И как потом на заработки пошел, на лесосплав, научился там винцо пить, — деньги завелись.

— А домой-то посылать, — так меня не любили, одевали худо, и не тянуло домой-то посылать.

Так он, видно, отбился от дома. Недобро говорил о нем.

И как в армии был потом, и как вернулся.

— Тут стали землю делить. Ну мы, человек-то пять, монастырскую землю себе и нарезали — показательну артель организовали. Внесли по полтора пуда ржи, деньги — взносы. Я по закону шел. Все уперед и уперед... И начали мы, артельские, на зависть мужичкам, подниматься да богатеть. А пока жил я подле земли-то, в монастыре, старший брат весь дом пропил к чертовой матери! Клепи продал, чисто и́спродал, все было по́ло, сруб-от один. Ни дверей, ничего!

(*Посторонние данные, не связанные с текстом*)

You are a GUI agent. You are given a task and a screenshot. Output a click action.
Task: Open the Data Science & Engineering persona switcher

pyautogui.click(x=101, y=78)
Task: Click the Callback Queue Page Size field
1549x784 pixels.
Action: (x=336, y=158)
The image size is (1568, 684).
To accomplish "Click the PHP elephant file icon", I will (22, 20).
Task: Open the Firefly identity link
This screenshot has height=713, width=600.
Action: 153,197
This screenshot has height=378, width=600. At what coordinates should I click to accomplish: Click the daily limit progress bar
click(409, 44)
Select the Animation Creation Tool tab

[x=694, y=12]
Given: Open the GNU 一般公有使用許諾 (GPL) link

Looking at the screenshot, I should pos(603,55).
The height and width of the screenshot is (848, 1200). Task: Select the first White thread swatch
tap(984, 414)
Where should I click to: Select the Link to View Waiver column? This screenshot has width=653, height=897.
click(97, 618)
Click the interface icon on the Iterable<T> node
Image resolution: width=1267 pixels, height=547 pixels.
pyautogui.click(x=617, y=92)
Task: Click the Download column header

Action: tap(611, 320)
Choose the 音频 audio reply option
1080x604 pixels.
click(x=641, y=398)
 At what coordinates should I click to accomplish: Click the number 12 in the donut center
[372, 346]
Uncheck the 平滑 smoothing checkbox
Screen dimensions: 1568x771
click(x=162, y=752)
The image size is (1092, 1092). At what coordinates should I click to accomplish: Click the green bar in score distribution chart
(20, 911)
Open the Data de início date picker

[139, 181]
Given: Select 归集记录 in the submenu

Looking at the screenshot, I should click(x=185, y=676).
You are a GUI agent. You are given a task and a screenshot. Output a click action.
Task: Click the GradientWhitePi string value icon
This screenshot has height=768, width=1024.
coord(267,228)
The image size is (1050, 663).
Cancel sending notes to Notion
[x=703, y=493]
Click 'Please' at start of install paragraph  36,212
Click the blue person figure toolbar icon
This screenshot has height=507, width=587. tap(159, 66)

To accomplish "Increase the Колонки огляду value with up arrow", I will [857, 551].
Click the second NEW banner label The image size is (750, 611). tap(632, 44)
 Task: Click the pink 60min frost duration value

Стал он брата гнать, а у того дети. Ну, выгнал все же.

— А сам виноват, зачем эдак сделал-то!

Потом какие-то ребята чуть не покалечили его. Братнины дружки.

— Я парень-то такой был, что один на один — так мне двух надо! А тут выпивший был...

Председателем ревизии его назначили. Слушали хорошо...

— Но опять все нелюбо́й, потому что за правду болел. Кабы не людская злоба, я бы уж вон как высоко теперь был! Мне бы разве такая честь!

...Сына женил — Лелька и не знала, что у нее сводный братец есть! — так налога не заплатил.

— Через десять дней мне-ка иск. А они ишь чего присунули, что я кулацкого много в дом навозил, это уже когда окулачивали. А я что и взял, так потом приказ был обратно кое-кому вернуть. Черепанов Васька приходит: «Где, говорит, у вас имущество?» А у меня, кроме катанок, и нет ничего. — И он засмеялся. Не вышло, мол, по-ихнему.

Давние какие-то времена, — он, видно, много старше матери, — давние обиды, все не забытые. А добро чужое взял. Да и у кого взял-то — раз велели вернуть... И эта артель — «на зависть».

— Потом все в затяжку и в затяжку пошло. Доживаем до сорок первого года. Война. Тут я по грыже оставленный. Председателем колхоза работаю. Опять уперед рванул.

Лелька ждала, когда он скажет про мать. Как назовет ее? Татьяна? Или «мамка твоя», или еще как? А он — нет, мимо, будто и не было ее. Ее не было, и Лельки, значит, тоже. Не из деликатности умолчал. Забыл. Только про себя да про свое:

— Я нелюбо́й все время. Не любят правду у нас мужички, ой, не любят!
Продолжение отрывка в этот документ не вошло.